Under the five-year contract, the company will study the ways in which pathogens interact with the cellular machinery of their human hosts. Myriad plans to use industrial-scale yeast two-hybrid methodology, bioinformatics and DNA sequencing to undertake proteome-wide analyses to develop protein-interaction maps between the human proteome and the proteomes of selected pathogens important to the agency.
"Once we have the networks of protein interactions developed from that [yeast hybrid] technology," Hockett said, "we'll look at small interfering RNA and ways to knock out the function of some of these proteins to see what the result is, and do some biological validation that way."
Protein interaction and validation data will be made available to the research and development community through the Proteomics Research Program Administrative Center. But Myriad retains the rights to commercialize diagnostic and therapeutic targets discovered from the project.
"It's work that sort of cross-pollinates, and we can use it to make sure that our technologies are as advanced as they can be," Hockett said. "So [the NIAID research] will have some rub-off on other technologies that we use here."
Outside of its new contract work, the company's lead candidate is Flurizan (R-flurbiprofen), a product for Alzheimer's disease and prostate cancer. Also called MPC-7869, it is in a Phase II trial that involves more than 200 mild to moderate Alzheimer's patients and a Phase II/III trial for prostate cancer. Myriad plans to report Phase I Alzheimer's data next week at a scientific meeting, followed by Phase II Alzheimer's data in the first quarter and the prostate cancer findings in the first quarter of 2006.
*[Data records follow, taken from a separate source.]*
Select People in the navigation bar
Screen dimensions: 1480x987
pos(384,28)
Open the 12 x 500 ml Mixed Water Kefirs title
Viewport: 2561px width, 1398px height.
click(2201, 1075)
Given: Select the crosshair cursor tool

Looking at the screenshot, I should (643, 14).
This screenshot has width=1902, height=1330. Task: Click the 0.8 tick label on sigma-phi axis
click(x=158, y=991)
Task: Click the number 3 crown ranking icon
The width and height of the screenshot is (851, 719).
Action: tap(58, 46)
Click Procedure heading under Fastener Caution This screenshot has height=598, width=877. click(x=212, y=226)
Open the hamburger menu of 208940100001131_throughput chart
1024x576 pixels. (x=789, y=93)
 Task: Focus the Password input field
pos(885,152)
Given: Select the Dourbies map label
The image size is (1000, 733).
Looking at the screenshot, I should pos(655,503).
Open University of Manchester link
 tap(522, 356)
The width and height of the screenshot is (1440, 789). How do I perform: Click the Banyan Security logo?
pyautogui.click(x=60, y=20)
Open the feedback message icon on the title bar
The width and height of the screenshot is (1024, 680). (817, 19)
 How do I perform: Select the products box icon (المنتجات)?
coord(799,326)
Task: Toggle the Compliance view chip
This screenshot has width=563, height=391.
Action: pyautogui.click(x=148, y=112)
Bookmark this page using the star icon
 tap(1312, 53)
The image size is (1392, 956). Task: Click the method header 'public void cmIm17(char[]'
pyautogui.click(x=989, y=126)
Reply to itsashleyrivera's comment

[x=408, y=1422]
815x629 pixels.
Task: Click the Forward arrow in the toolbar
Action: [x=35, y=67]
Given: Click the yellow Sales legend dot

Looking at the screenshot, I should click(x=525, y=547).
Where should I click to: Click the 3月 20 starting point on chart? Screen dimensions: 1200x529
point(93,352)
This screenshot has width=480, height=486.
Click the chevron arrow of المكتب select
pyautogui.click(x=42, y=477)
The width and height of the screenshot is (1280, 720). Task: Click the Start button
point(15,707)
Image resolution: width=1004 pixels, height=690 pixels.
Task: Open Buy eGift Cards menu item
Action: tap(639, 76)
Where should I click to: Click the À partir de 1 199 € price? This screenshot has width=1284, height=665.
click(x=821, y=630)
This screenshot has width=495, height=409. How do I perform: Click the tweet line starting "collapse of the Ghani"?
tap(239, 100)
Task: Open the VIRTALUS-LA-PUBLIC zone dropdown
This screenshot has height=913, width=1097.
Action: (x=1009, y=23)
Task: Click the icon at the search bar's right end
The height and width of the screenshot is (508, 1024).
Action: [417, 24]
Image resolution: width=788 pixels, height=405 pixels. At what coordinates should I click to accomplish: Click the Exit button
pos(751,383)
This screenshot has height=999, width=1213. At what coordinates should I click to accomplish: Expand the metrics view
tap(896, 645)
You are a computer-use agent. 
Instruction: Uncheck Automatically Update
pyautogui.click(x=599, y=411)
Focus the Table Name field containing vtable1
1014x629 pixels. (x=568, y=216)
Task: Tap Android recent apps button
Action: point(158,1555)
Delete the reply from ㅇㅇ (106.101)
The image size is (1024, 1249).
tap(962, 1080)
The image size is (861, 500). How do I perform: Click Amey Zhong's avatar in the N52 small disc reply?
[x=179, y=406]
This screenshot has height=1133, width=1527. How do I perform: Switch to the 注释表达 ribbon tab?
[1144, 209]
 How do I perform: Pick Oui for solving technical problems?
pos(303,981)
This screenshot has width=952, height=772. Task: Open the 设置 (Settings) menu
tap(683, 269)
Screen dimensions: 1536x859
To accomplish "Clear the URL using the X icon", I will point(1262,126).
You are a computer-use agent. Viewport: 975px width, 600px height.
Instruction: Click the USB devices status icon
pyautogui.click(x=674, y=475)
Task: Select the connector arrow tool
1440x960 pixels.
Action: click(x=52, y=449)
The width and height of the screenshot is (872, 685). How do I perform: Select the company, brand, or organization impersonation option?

Hockett added that the company expects to file two investigational new drug applications this year, including one for MPI-49839 for HIV and the other for one of its cancer products. Those include MPC-6827 for pancreatic cancer, MPI-176716 for ovarian cancer and MPC-4505 for nausea and vomiting associated with cancer chemotherapy.
The NIAID funding adds to Myriad's growing cash position. In June it raised $50.2 million in a stock sale, giving it about $149 million in reserves. (See BioWorld Today, June 7, 2004.)
On Thursday, Myriad's stock (NASDAQ:MYGN) fell 56 cents to close at $13.53.